:: THE EXERCISE ::
Express the data from its start through the line containing "click(x=536, y=243)", both ends included, as a two-column CSV with the columns instruction and response. Give one row per text and its answer, put each field in quotation marks with line breaks turned into spaces, and leave the pictures out.

:: DATA SHOWN ::
[START]

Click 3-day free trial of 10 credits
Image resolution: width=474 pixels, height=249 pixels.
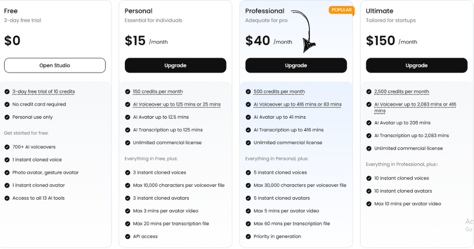point(44,92)
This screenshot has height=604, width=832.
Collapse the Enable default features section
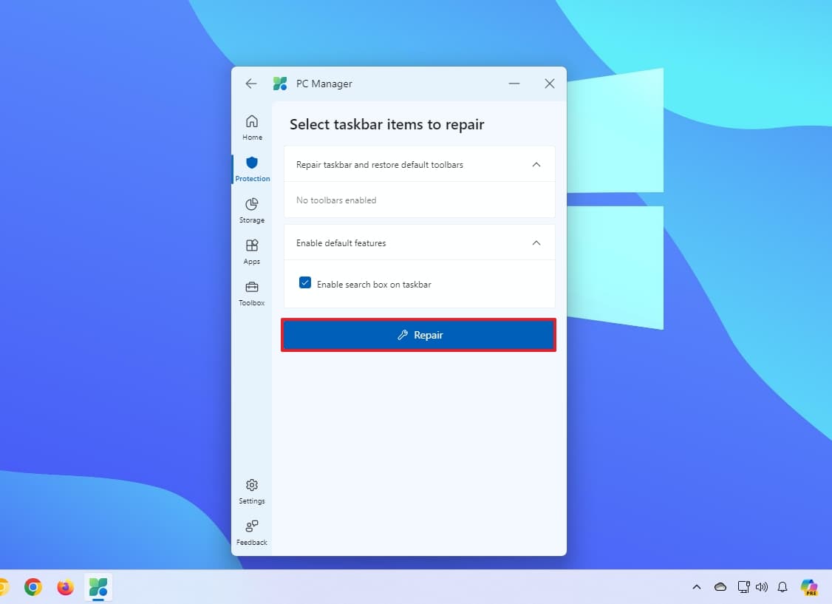click(x=536, y=243)
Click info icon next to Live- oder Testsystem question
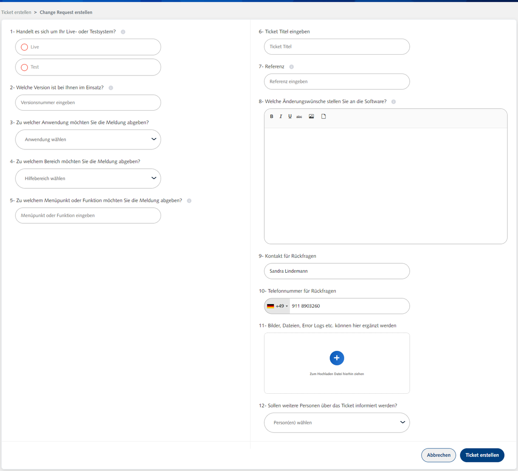The height and width of the screenshot is (471, 518). tap(123, 32)
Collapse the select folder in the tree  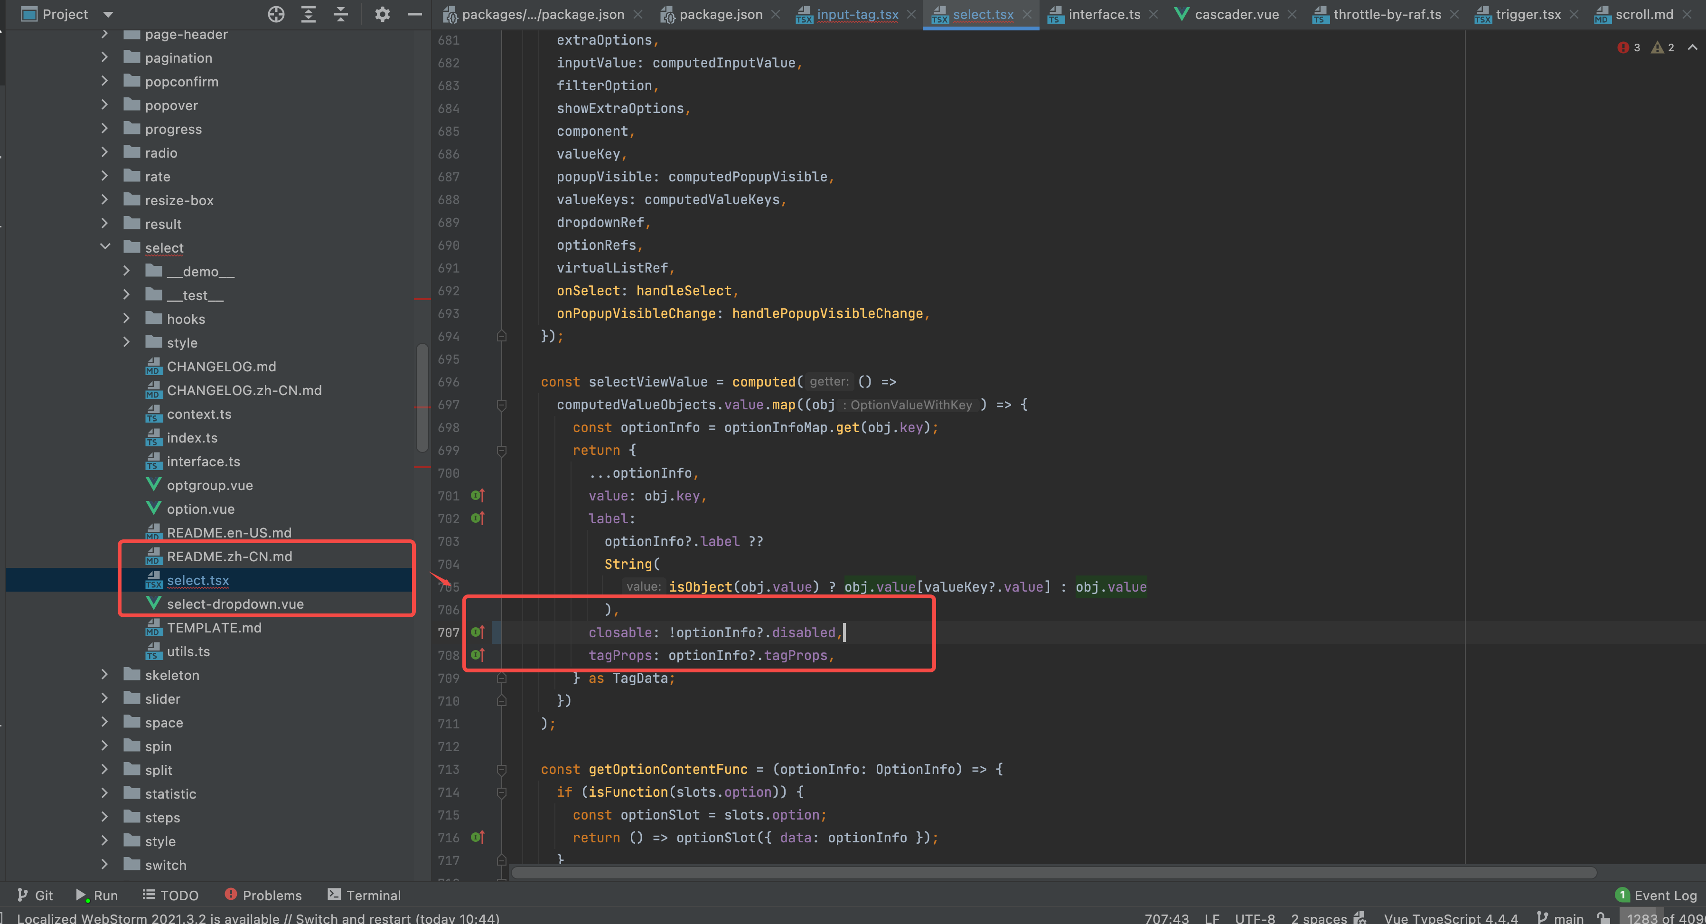[105, 246]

[END]

:: FULL OUTPUT ::
instruction,response
"Click 3-day free trial of 10 credits Image resolution: width=474 pixels, height=249 pixels.","point(44,92)"
"This screenshot has height=604, width=832. Collapse the Enable default features section","click(x=536, y=243)"